The bombing - one of at
least seven such attacks in Aleppo on Tuesday - struck a mosque that was being
used as a school, killing at least 11 people, activists said.
It was the latest example
of the heightened use of barrel bombs, devices packed with fuel, explosives and
scrap metal that are hurled from helicopters, often indiscriminately.
Since Thursday, around 80
people have been killed by barrel bombs used by Syrian President Bashar Assad’s
forces to try to dislodge rebels from Aleppo, according to figures provided by
the Britain-based Syrian Observatory for Human Rights, which relies on a
network of activists on the ground.
The video uploaded from
the rebel-held Masaken Hanano district showed the aftermath of the explosion at
or near the Uthman Bin Affan mosque, where adults were teaching children the
Quran, said activist Hassoun Abu Faisal of the Aleppo Media Center.
The video was consistent
with what reporting by The Associated Press found.
A cameraman films from
inside a vehicle as it speeds toward a place where dust is drifting into a
clear blue sky.
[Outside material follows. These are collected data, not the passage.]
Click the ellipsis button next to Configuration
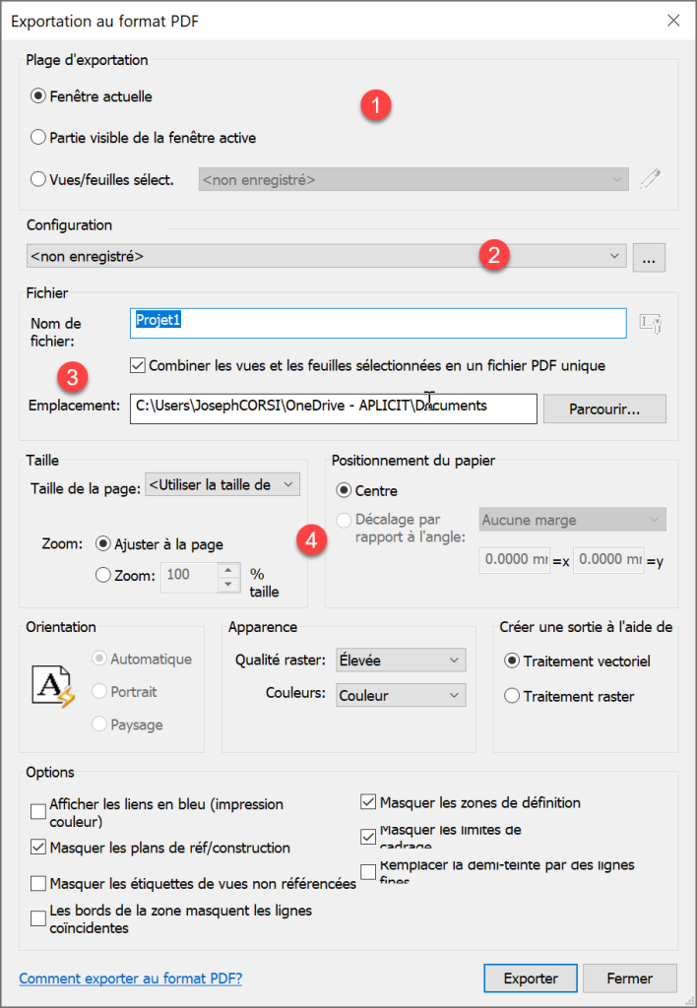697x1008 pixels. tap(649, 257)
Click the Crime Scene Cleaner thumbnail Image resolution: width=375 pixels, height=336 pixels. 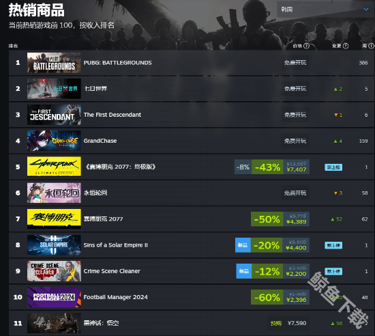[x=54, y=271]
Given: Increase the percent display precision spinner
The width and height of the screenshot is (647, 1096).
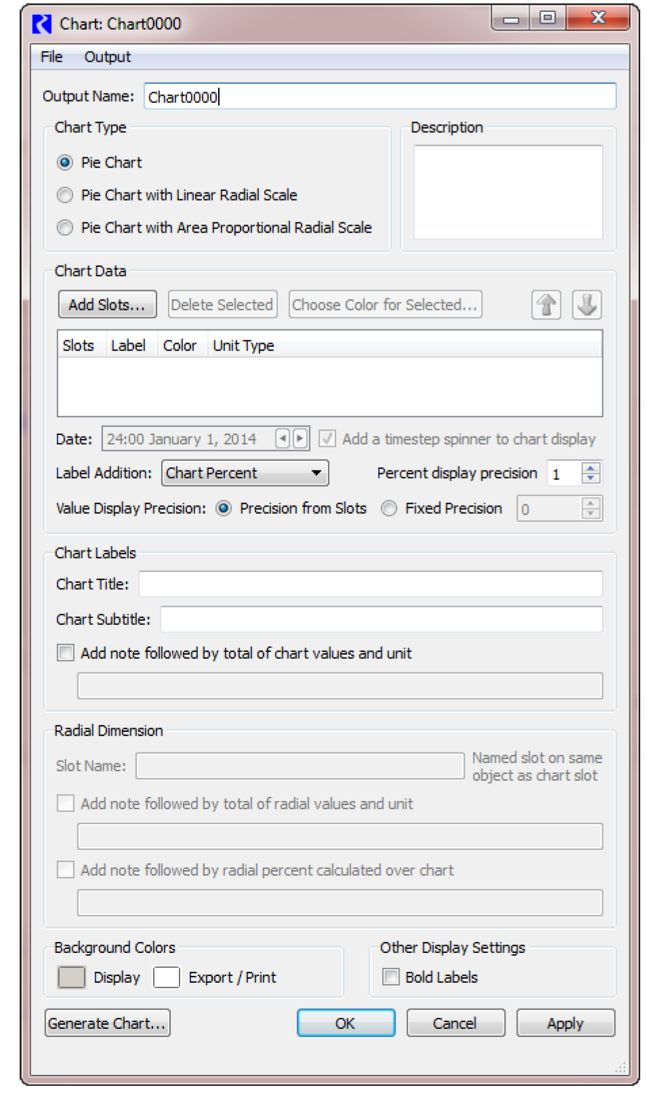Looking at the screenshot, I should (x=591, y=468).
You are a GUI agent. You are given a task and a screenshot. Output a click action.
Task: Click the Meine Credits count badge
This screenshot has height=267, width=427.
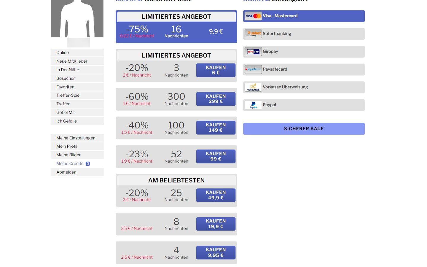coord(88,164)
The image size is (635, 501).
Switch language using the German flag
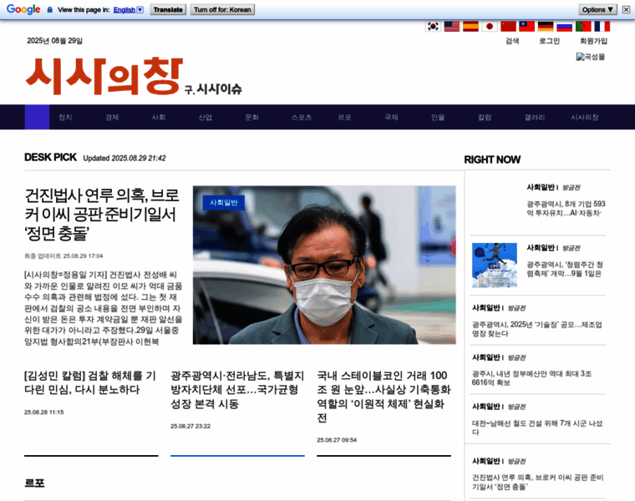[546, 26]
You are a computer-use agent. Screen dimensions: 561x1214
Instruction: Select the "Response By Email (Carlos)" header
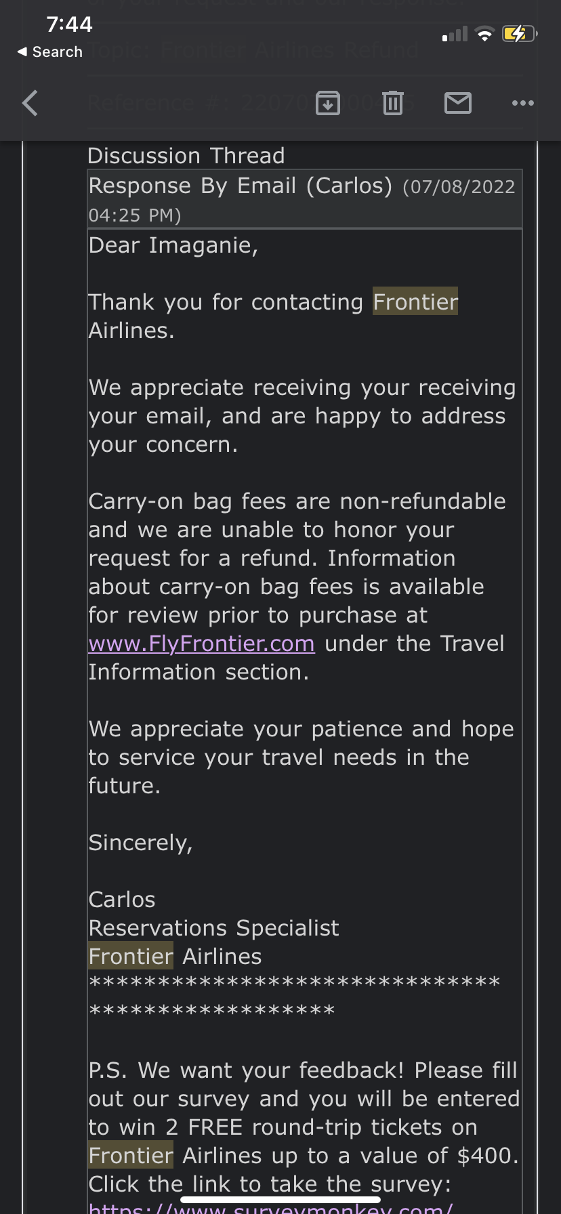[240, 186]
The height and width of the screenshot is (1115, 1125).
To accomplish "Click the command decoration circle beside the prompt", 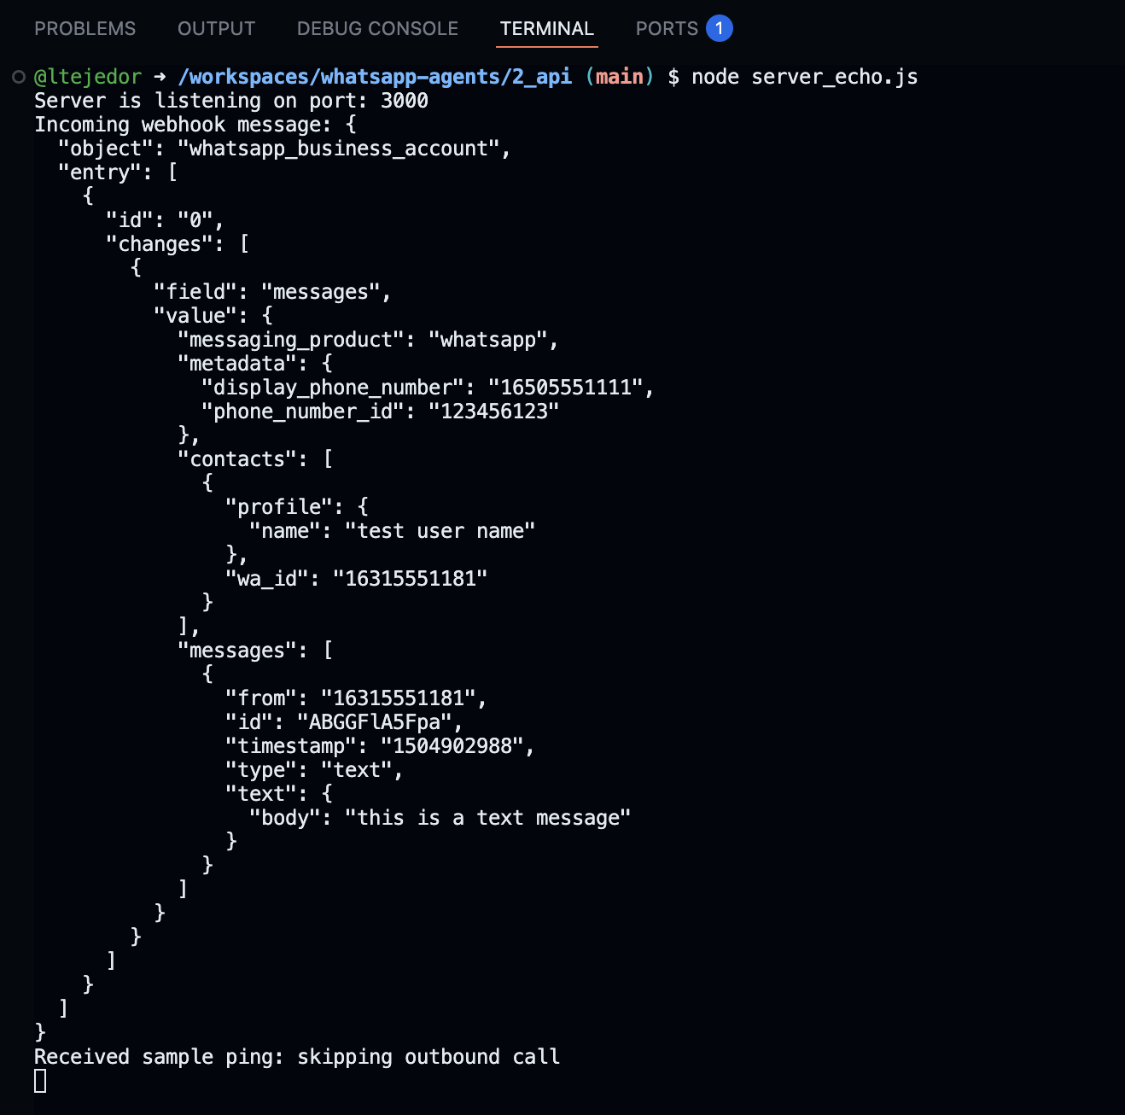I will pyautogui.click(x=18, y=77).

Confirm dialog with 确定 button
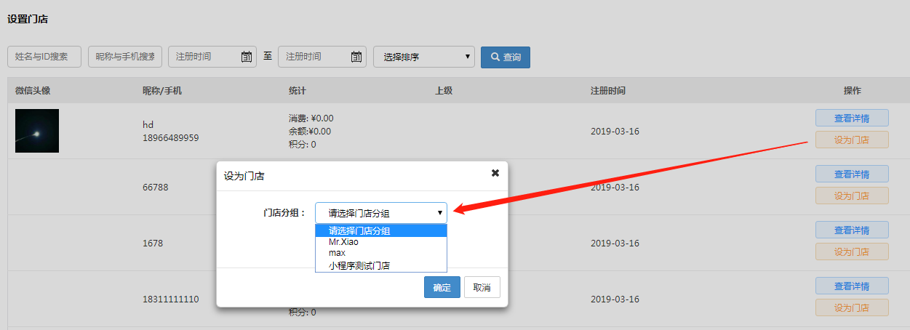pyautogui.click(x=442, y=287)
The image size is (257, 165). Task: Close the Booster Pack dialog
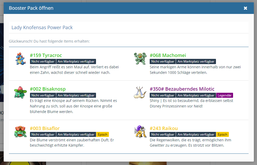[x=245, y=8]
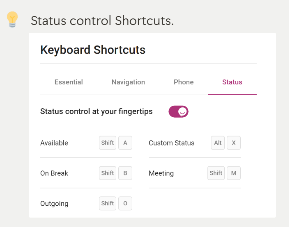Click the Alt key for Custom Status
Screen dimensions: 290x227
tap(218, 143)
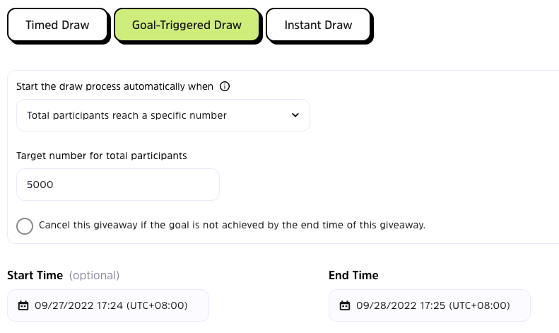Click the cancel giveaway option label text
This screenshot has height=333, width=559.
[232, 226]
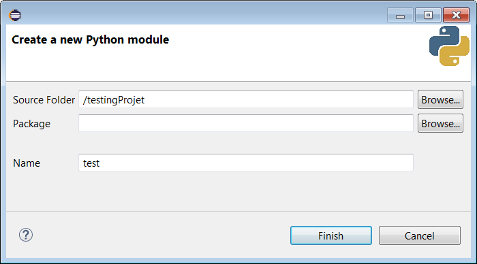Focus the Name field containing test

(246, 163)
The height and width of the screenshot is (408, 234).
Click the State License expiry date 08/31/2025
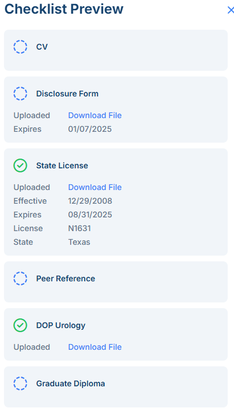[x=90, y=215]
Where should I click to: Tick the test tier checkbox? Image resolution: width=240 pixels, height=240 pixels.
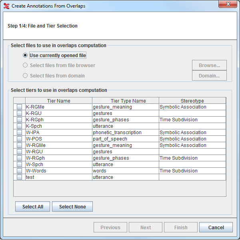point(19,177)
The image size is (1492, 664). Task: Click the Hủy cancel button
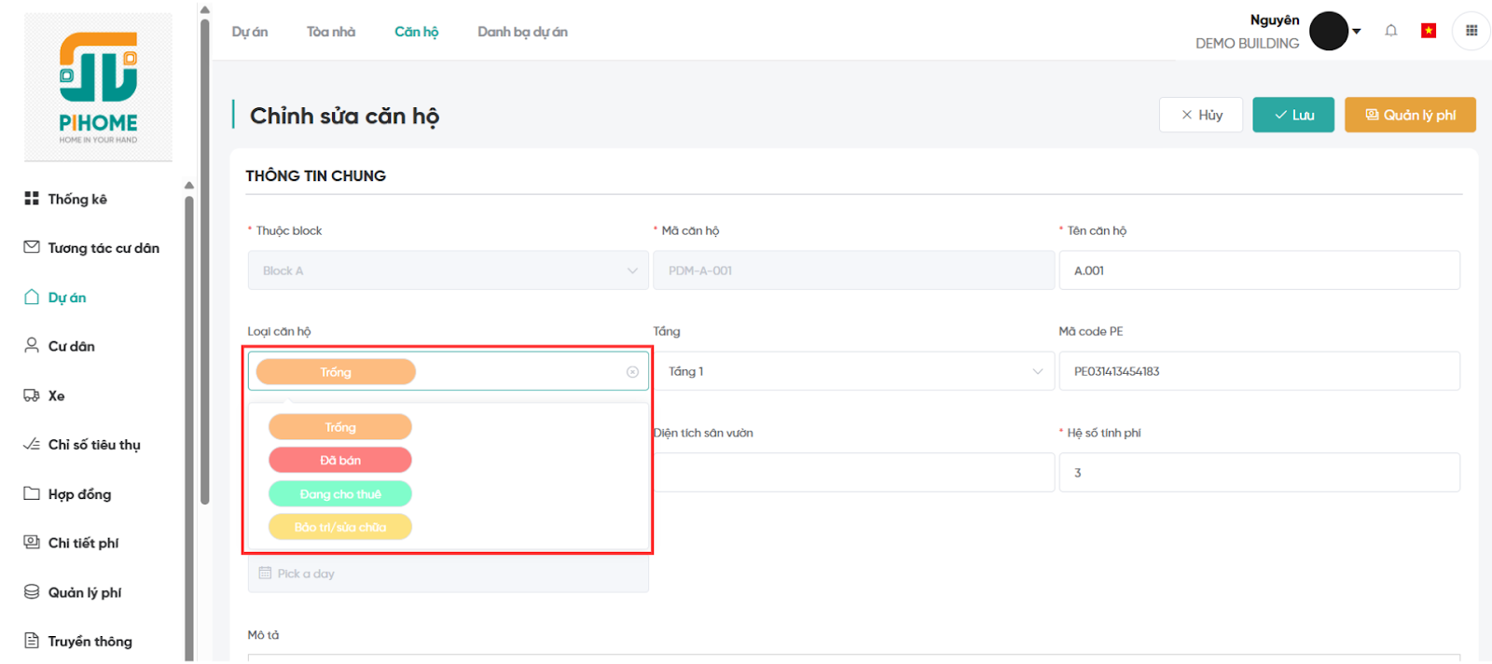click(1200, 115)
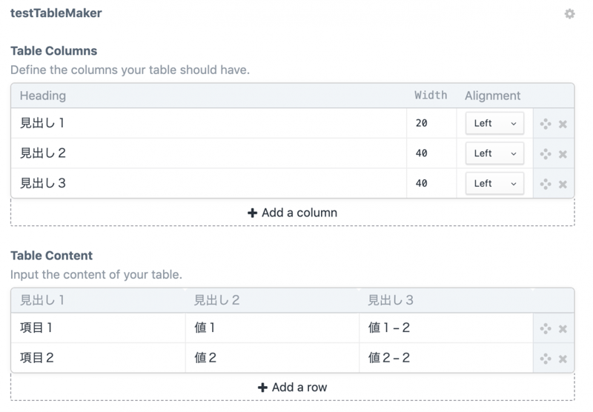Image resolution: width=593 pixels, height=412 pixels.
Task: Click move handle for 見出し１ column row
Action: 546,124
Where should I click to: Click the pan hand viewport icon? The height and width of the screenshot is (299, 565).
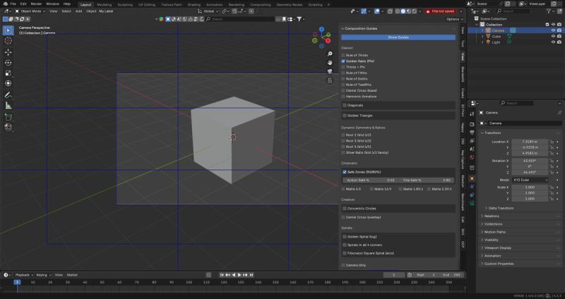pos(331,62)
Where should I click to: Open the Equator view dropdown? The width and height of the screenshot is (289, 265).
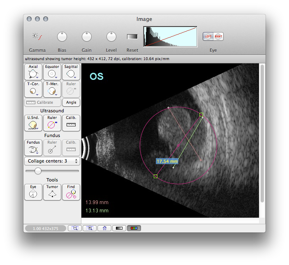(52, 72)
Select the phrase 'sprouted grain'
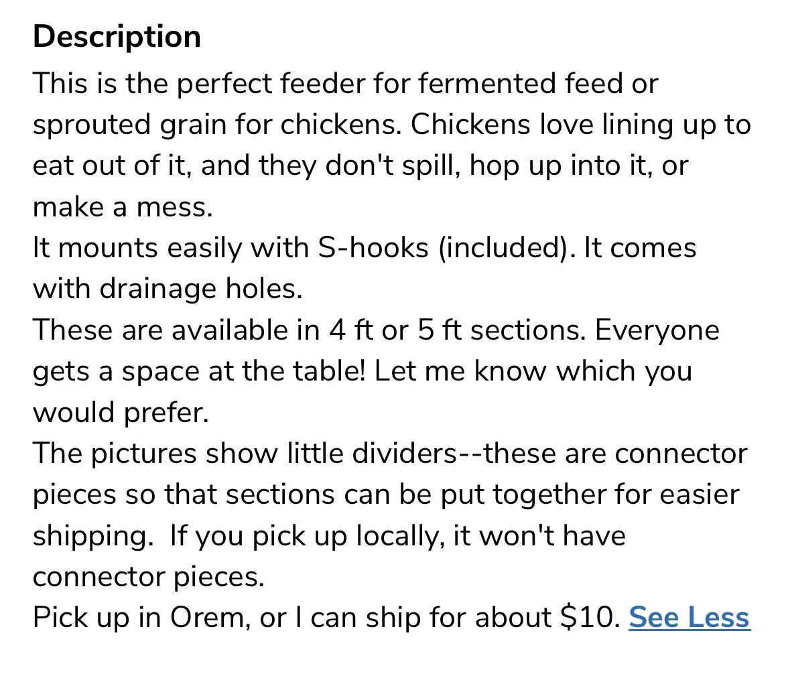Viewport: 790px width, 676px height. point(129,125)
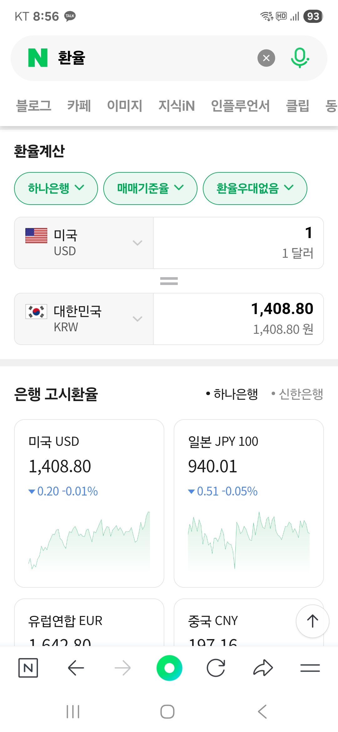Open the 미국 USD exchange rate card
This screenshot has height=732, width=338.
point(89,503)
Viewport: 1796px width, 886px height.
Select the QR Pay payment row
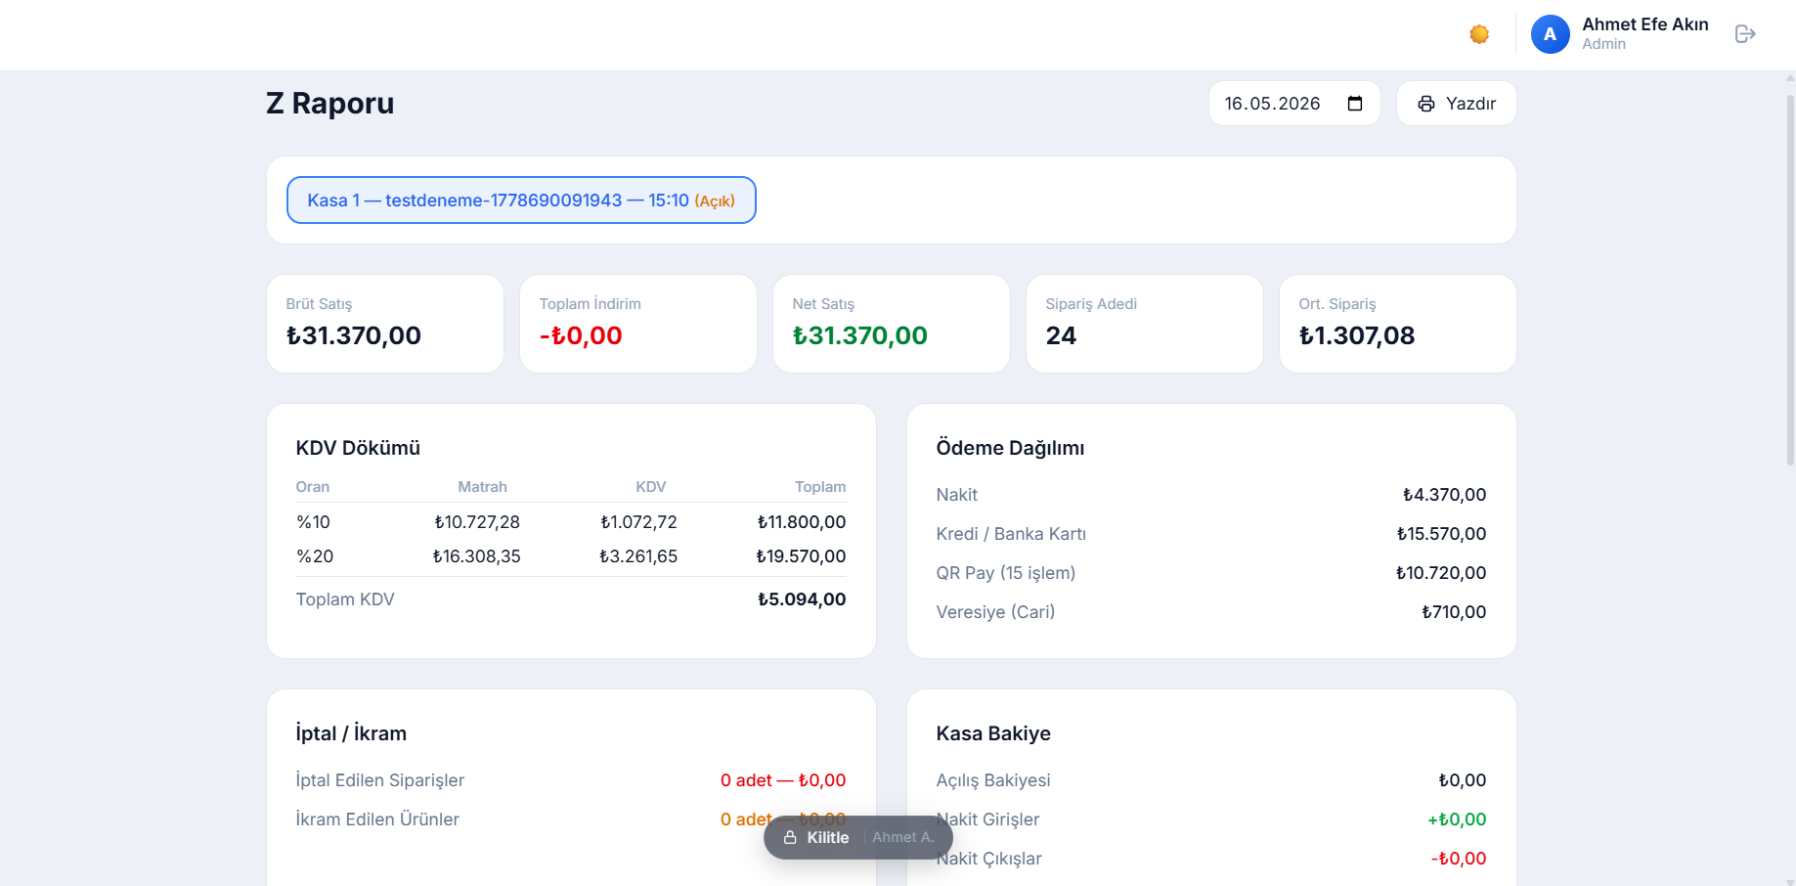pyautogui.click(x=1211, y=573)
The camera swivels to men and boys running around a building
that has been torn in half by an explosion.
“Are there martyrs?” the
narrator asks. His camera focuses on a lump of red flesh in a vehicle.
It is the beginning of a
grim litany of death, as seen from the jerking camera.
A child, his legs
missing, lies on the ground, partially covered by a blanket.
“Are there anybody’s
children here?” cries one man.
“Bashar, you lowlife!”
cries another, referring to the Syrian ruler, raising his hands angrily to the
sky. Another man shakes a blackened body inside a vehicle.
A man carries a lifeless
boy, lifting him partly by his clothes, and leaves him on the sidewalk near two
other mangled corpses. An older man with a bloodied face stumbles toward the
child, weeping, “Oh, God, your grace, oh, God.”
The cameraman also
captures scenes of the boy with the crushed leg and the girl pulled from the
ruins.
The Observatory said at
least five of the dead in Masaken Hanano were children.
The use of barrel bombs
across Syria has been widely condemned by human rights groups because the
weapons’ indiscriminate nature. They have been a key part of a government
strategy to wrest back parts of Aleppo seized by rebels in mid-2012.
Far from the
battlegrounds in Syria, Assad’s chief ally, Russia, expressed confidence that
the government would return to the U.N.-hosted peace talks in Geneva that began
in January after three years of war.
“We have no doubts that
the government representatives will take place in a second round of talks
between the Syrian sides in Geneva,” Mikhail Bogdanov, Russian deputy foreign
minister and Moscow’s special envoy to the Middle East, said in comments
carried on Russian news agencies.
Assad’s government has
not committed to attending the next round of talks, expected on Feb. 10.
“We hope that both sides
will continue a patient, constructive discussion,” Bogdanov said.